Meet Thiago Brennand, Brazil's Answer To Andrew Tate

Here's the Brazilian media spectacle of brazen masculinity, white privilege — and, finally, an arrest.

Man smoking a cigar

Thiago Brennand, Brazilian businessman smoking a cigar.

Jessica Santos

SÂO PAULO — Behold Thiago Brennand: Brazil's own rich white guy boasting an arsenal of 67 guns, accused of attacking a woman in public — and he's now become a very public spectacle. For a foreign reader it can recall the saga of Andrew Tate

First, Brennand's story in brief. The Brazilian businessman made headlines in 2022 when a video surfaced that showed him assaulting a model, Helena Gomes, inside a São Paulo gym.
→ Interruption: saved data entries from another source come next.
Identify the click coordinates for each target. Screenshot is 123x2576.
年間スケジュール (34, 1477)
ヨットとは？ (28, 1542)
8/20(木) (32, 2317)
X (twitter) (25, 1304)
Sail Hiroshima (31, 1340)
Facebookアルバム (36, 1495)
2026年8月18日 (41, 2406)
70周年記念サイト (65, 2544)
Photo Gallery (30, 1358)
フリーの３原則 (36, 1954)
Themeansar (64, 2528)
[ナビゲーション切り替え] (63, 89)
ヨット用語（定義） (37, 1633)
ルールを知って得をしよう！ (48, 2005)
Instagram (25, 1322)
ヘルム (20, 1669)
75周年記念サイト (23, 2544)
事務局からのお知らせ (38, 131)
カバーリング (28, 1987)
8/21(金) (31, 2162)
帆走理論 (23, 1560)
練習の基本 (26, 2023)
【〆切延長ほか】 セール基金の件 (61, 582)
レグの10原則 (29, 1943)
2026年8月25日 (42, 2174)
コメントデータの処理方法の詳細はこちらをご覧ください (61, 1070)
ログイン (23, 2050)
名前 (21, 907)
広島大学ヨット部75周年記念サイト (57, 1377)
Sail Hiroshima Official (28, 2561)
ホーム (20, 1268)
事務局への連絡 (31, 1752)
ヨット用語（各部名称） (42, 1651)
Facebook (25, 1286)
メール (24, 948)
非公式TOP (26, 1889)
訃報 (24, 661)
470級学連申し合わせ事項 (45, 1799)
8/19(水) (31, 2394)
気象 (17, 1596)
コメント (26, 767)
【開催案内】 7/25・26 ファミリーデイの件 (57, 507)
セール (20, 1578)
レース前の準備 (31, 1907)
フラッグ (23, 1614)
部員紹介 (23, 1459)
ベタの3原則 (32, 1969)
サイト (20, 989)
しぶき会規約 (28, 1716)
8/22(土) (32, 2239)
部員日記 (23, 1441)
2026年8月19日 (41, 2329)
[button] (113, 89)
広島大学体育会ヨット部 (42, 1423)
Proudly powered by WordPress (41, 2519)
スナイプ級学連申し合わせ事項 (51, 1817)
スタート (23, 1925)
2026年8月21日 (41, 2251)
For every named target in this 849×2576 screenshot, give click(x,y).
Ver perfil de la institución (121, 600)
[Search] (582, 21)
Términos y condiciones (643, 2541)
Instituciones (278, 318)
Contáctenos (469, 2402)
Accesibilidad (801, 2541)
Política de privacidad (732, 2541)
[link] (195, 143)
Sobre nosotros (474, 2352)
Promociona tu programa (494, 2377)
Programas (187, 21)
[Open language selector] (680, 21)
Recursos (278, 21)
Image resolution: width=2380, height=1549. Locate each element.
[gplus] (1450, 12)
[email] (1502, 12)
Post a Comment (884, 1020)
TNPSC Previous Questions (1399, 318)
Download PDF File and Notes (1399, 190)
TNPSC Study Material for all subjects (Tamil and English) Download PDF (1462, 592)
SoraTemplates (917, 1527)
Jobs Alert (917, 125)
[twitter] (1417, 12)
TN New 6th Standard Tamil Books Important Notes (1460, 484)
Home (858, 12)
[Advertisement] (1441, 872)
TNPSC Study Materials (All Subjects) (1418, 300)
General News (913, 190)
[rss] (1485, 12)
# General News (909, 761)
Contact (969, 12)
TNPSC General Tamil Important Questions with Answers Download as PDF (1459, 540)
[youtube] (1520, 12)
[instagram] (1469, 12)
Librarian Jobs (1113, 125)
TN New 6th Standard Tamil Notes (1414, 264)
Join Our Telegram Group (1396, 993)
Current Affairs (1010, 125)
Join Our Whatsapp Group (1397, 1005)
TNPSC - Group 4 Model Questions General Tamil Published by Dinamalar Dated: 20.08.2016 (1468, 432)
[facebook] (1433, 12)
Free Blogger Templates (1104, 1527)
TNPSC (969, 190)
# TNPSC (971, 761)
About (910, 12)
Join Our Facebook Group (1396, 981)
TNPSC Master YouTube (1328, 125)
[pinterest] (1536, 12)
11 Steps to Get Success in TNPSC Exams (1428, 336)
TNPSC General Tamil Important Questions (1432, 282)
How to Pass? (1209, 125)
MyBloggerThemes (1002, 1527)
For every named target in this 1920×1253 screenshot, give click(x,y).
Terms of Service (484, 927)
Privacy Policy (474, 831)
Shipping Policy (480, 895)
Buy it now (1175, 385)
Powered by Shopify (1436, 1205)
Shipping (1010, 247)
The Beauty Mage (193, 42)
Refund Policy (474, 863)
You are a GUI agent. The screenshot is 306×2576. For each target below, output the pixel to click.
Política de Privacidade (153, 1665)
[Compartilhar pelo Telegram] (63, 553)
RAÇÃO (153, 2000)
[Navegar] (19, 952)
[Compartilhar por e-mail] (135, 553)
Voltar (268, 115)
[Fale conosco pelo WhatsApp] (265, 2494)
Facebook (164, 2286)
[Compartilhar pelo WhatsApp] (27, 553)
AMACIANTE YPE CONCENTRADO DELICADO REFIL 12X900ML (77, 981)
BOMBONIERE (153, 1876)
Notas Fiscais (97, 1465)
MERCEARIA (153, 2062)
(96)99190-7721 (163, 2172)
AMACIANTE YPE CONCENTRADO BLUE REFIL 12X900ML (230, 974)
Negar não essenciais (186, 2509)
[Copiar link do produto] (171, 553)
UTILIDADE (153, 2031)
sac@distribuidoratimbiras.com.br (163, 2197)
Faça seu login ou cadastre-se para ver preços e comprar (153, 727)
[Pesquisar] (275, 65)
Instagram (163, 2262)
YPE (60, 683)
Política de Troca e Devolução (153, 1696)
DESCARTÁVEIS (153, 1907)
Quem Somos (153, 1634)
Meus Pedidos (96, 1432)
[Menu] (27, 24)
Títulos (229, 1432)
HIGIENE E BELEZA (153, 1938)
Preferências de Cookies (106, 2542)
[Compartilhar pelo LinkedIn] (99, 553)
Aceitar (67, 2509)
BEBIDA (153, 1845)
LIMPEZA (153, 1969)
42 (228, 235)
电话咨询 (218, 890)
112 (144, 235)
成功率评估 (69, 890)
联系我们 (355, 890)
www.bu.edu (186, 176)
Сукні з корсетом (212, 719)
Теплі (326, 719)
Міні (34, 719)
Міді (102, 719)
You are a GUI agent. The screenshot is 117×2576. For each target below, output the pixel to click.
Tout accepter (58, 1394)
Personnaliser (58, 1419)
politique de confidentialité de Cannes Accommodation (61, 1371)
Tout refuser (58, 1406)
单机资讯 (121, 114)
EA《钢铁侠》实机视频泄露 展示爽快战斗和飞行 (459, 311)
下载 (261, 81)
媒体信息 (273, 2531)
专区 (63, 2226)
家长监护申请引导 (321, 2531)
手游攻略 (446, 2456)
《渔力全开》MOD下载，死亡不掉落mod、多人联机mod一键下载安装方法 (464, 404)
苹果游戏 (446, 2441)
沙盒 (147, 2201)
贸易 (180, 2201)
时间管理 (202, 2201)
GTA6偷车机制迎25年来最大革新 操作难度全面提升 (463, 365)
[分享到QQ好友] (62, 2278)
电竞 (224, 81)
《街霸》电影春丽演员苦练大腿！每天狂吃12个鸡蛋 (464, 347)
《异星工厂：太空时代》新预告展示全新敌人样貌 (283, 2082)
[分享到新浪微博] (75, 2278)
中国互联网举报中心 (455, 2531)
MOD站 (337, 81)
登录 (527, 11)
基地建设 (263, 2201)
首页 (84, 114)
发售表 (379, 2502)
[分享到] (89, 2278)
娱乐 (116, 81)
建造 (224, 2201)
After Gomes filed a complaint, at least 11 other women came forward to the São Paulo Public Prosecutor's Office to report that they had been assaulted by Brennand. In September, Brazilian police issued a warrant for his arrest – but the businessman fled to the United Arab Emirates, where he was briefly detained before posting bail and being released the following day.

In March, Brazil issued a new arrest warrant for Brennand. He spent eight months living in the UAE before the country approved Brazil’s extradition request. He was flown back on April 29 to São Paulo, where he was jailed and will be tried for rape – the first of several charges he faces.

Prior to the 2022 incident, Brennand was also investigated in 2020 for assaulting his son, but the case was closed after his son retracted the accusation. Brennand has been involved in other aggression incidents as well, including at equestrian clubs.